Our seasons change as the older children mature, taking on responsibilities including care for younger ones. Last week when I organized an expedition to a movie, I ushered the kids into their seats then got up to get snacks. My eldest jumped up to accompany me: “You’ll need help.”
It’s not just their greater sense of responsibility for younger siblings but also for parents. I was biking with my son some weeks back and paused at one point to catch my breath. He was way ahead but he turned back and asked, “Are you all right?”
“Hey,” I told him, “that used to be my line.

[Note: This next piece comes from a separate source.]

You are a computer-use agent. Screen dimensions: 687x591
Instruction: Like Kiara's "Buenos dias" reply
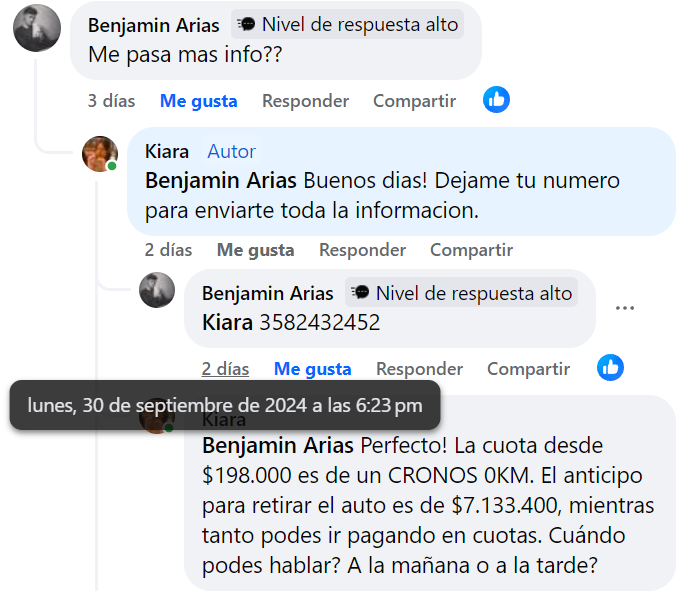[255, 250]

It’s become a standing joke now when I get home and we try to be the first one to ask, “So, how was your day?” I used to be the one asking until a few months back when he beat me to it.
I tell him he’s 8 going 18.
Generations
In Filipino homes, the seasons are shaped, too, by people of different generations. I’m living separately now from my parents because of my work, but make it a point to visit middle of the week and on weekends. There’s a special bond between my son and his Lola, even if she rarely speaks now, her face lighting up when she sees her “little boy” now not quite little. Ecclesiastes again reminds us there will be “a time to keep silence, and a time to speak.”
Someone once told me about how worried she was about a parent who was beginning to dement, and said she hoped the parent would “leave” before the dementia becoming serious. She meant it to say she didn’t want to “lose” the parent she knew.
I told her, no, even after they no longer recognize you, you will feel the bonds, in the way they respond to your greetings, to your holding their hands. I tell my children what a privilege it is for them to still be able to see their grandparents.
I know there are more seasons ahead, the hustle and bustle of a growing household quieting down to an empty nest and the children starting their own families, their own seasons.
These ber months, we should think of and marvel at the seasons of our intertwined lives. We will feel less guilty about what seems to be our inadequacies, and more appreciative of those who provide us with strength.